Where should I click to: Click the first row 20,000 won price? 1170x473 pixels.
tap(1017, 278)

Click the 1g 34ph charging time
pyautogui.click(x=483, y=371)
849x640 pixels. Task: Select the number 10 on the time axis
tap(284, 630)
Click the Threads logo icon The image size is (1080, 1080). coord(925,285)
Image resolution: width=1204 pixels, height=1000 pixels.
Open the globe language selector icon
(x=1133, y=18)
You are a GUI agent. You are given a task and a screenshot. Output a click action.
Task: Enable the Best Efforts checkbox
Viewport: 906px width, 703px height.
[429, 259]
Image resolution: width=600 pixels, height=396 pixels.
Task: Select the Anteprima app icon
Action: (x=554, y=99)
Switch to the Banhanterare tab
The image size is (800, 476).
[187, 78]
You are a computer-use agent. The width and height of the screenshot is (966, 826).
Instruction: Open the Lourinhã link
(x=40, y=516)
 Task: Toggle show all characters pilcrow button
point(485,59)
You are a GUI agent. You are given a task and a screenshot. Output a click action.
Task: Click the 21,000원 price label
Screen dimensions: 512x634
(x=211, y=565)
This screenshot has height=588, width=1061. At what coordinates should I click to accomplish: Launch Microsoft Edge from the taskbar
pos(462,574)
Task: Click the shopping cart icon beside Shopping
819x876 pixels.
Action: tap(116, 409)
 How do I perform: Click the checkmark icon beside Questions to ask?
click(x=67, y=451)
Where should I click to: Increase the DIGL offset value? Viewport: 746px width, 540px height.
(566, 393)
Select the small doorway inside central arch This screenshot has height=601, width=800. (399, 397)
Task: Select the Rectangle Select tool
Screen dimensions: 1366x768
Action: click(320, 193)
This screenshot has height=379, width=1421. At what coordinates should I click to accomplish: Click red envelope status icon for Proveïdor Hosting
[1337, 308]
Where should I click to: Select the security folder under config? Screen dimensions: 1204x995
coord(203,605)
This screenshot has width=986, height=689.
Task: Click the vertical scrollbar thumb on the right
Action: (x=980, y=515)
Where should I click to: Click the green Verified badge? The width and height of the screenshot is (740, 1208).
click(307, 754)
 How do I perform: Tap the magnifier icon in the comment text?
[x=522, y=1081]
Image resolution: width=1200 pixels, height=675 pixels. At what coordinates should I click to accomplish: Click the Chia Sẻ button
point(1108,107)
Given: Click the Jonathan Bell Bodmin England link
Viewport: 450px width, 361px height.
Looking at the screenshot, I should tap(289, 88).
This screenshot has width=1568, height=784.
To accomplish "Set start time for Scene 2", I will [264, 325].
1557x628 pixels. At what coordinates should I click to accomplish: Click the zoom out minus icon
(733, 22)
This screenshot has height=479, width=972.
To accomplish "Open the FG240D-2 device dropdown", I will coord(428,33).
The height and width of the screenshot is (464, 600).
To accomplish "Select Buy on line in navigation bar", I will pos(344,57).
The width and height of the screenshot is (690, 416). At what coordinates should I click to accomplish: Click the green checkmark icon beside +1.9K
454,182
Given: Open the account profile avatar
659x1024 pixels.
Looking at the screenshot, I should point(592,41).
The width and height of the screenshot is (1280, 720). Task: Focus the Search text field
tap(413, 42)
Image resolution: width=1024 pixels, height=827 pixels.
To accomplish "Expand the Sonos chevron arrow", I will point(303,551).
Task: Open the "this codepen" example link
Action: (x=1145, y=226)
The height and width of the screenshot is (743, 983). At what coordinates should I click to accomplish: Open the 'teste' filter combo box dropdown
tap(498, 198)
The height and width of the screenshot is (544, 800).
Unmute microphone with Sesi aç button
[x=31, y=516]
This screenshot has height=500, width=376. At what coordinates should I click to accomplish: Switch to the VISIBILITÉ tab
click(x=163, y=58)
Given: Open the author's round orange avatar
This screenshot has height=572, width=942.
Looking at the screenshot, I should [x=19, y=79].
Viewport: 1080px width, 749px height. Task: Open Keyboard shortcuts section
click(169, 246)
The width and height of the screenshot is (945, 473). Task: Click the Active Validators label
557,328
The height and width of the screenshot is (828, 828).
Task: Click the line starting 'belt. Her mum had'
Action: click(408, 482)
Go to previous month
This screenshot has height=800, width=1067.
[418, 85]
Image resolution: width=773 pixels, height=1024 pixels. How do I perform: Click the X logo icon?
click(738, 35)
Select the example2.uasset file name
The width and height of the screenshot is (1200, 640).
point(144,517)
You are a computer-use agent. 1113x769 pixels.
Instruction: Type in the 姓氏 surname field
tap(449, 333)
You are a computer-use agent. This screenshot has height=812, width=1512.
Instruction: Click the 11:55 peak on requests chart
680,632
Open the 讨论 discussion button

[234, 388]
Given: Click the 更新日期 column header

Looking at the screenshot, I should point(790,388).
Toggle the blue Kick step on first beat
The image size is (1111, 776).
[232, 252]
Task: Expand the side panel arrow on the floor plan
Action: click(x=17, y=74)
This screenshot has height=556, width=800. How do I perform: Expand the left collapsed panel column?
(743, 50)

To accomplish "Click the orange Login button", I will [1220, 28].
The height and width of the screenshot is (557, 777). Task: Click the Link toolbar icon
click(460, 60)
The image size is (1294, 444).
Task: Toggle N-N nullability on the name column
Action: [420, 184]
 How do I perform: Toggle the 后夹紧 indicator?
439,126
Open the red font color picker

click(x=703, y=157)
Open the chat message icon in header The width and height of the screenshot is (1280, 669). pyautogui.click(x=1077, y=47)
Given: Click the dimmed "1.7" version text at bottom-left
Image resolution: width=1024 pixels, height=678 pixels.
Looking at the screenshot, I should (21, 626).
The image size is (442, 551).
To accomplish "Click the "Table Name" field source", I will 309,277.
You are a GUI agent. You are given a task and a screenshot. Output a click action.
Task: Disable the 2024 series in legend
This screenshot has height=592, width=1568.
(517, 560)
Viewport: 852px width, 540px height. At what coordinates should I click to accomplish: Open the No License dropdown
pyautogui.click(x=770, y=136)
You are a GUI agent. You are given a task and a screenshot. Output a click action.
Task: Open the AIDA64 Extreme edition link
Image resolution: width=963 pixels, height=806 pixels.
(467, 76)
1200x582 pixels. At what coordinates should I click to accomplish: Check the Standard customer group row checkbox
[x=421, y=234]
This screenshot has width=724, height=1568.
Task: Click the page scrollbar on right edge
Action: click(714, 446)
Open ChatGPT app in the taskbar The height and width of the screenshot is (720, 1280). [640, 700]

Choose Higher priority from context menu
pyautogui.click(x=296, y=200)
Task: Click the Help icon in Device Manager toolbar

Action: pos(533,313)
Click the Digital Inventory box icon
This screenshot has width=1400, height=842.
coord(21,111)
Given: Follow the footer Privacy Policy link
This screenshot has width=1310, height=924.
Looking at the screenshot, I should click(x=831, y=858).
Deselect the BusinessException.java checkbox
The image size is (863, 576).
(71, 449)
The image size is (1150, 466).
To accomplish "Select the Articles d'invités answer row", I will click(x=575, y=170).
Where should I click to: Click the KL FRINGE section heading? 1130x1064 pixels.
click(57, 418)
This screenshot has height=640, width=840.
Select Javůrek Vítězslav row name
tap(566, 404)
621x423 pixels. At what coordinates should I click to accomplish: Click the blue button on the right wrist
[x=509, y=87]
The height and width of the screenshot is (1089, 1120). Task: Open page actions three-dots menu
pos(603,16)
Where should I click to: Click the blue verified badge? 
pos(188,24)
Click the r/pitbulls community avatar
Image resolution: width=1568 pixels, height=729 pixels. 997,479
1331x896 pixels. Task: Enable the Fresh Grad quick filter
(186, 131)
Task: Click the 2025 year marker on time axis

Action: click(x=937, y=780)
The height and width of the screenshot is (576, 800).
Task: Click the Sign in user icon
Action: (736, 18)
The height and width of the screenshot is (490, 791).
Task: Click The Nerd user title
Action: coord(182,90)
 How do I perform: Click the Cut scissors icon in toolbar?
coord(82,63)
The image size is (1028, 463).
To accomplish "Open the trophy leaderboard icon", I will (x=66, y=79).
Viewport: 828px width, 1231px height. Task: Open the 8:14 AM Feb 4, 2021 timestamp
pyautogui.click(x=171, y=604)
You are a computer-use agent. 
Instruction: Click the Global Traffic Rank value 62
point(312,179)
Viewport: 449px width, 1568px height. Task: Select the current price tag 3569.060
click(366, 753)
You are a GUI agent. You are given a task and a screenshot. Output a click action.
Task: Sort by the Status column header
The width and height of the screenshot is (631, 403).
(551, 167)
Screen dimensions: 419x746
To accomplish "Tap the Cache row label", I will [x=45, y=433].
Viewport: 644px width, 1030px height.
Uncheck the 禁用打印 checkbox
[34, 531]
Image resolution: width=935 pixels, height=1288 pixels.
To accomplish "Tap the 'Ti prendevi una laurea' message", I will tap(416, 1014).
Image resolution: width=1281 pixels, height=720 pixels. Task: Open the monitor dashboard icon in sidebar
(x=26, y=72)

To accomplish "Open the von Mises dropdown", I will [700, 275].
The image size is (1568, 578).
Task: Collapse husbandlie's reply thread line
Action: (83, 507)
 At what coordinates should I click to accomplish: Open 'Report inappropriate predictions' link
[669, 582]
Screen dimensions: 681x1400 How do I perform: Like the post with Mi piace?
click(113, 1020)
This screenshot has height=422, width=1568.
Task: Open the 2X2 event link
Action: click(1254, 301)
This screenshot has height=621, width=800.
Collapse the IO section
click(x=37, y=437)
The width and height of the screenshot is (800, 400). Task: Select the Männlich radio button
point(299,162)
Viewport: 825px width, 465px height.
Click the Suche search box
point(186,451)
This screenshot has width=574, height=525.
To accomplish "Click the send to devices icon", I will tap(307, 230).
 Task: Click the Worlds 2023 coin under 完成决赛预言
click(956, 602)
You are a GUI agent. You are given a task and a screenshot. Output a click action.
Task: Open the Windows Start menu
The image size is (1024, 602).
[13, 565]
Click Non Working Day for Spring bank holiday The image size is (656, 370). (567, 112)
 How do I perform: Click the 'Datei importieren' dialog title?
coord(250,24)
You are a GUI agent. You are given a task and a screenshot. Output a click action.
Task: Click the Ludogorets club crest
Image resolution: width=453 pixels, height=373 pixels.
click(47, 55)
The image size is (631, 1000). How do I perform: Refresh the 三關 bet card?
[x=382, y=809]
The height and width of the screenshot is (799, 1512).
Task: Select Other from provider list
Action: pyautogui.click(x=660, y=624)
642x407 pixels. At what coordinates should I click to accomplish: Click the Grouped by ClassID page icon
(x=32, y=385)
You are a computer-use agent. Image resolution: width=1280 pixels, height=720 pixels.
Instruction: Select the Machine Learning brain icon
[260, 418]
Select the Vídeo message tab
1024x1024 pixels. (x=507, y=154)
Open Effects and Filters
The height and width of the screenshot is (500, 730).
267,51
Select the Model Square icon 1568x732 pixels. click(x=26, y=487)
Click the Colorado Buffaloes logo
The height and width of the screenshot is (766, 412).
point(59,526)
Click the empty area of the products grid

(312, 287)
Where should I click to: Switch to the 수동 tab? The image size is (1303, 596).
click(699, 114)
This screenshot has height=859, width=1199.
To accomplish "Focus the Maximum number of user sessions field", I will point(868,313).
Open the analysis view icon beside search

:::::

Exercise objective:
Up to and including the last line of the data, copy each line exactly, starting with the line that contains "The height and width of the screenshot is (766, 412).".

Task output:
The height and width of the screenshot is (766, 412).
point(59,526)
Click the empty area of the products grid

(312, 287)
Where should I click to: Switch to the 수동 tab? The image size is (1303, 596).
click(699, 114)
This screenshot has height=859, width=1199.
To accomplish "Focus the Maximum number of user sessions field", I will point(868,313).
Open the analysis view icon beside search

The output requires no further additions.